Revise the items below by replacing "screenshot" with "screen capture" wherever it occurs, leaving everything else unchanged. Omit the pictures from your answer.

(Text and element-pointing records)
— START —

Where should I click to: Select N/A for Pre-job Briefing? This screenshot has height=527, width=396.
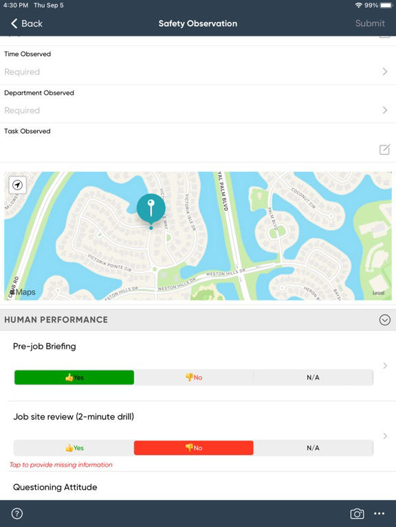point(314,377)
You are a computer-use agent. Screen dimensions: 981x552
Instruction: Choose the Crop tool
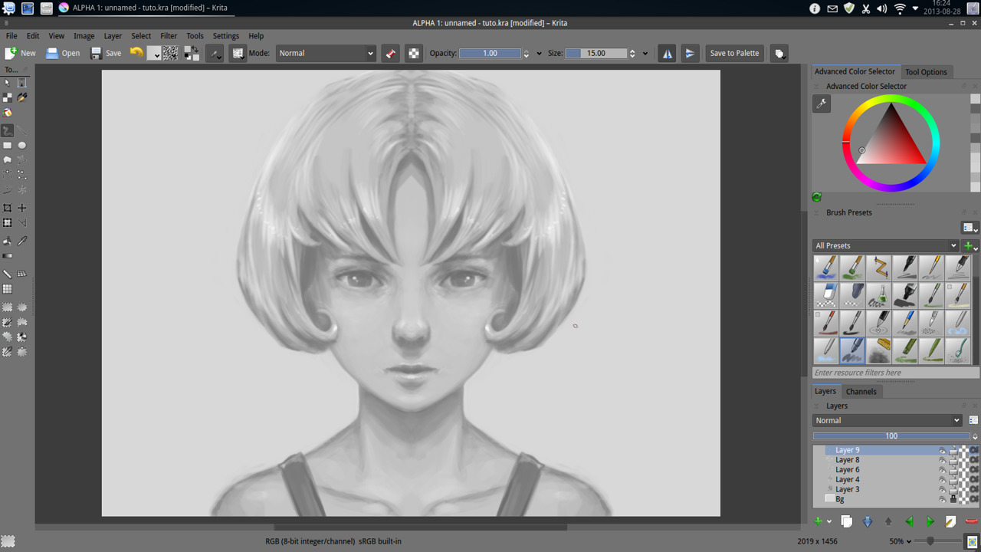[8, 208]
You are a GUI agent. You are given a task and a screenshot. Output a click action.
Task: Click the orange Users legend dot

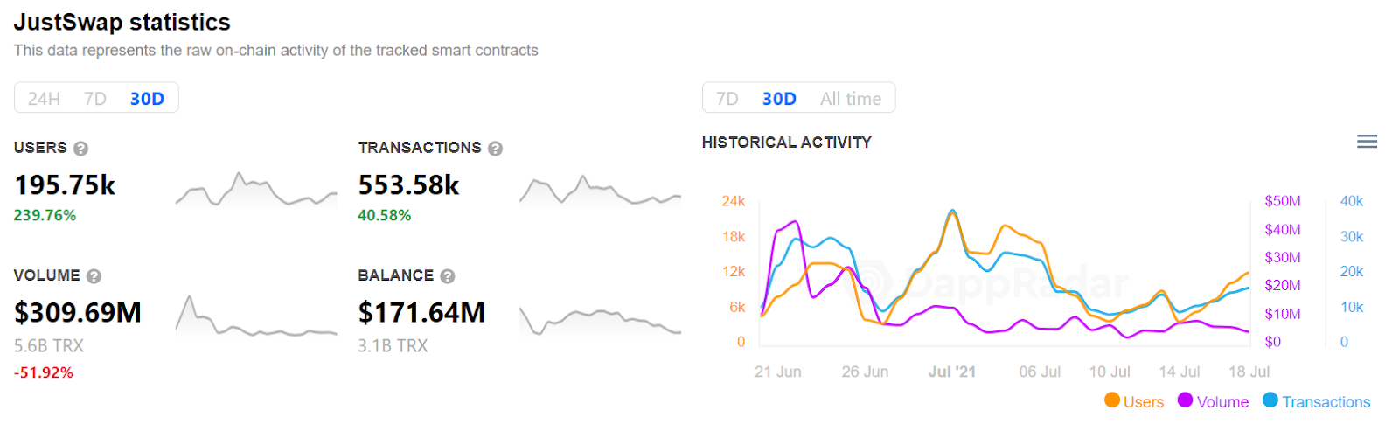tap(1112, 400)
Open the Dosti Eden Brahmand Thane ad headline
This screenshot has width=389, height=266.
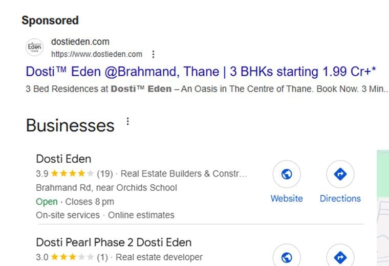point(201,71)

— END —

THE OUTPUT =>
Where should I click to: Select N/A for Pre-job Briefing? This screen capture has height=527, width=396.
point(314,377)
You are a computer-use agent. Screen dimensions: 981x552
Instruction: Choose the Crop tool
[8, 208]
You are a GUI agent. You are given a task and a screen capture. Output a click action.
Task: Click the orange Users legend dot

tap(1112, 400)
Open the Dosti Eden Brahmand Thane ad headline
This screen capture has width=389, height=266.
point(201,71)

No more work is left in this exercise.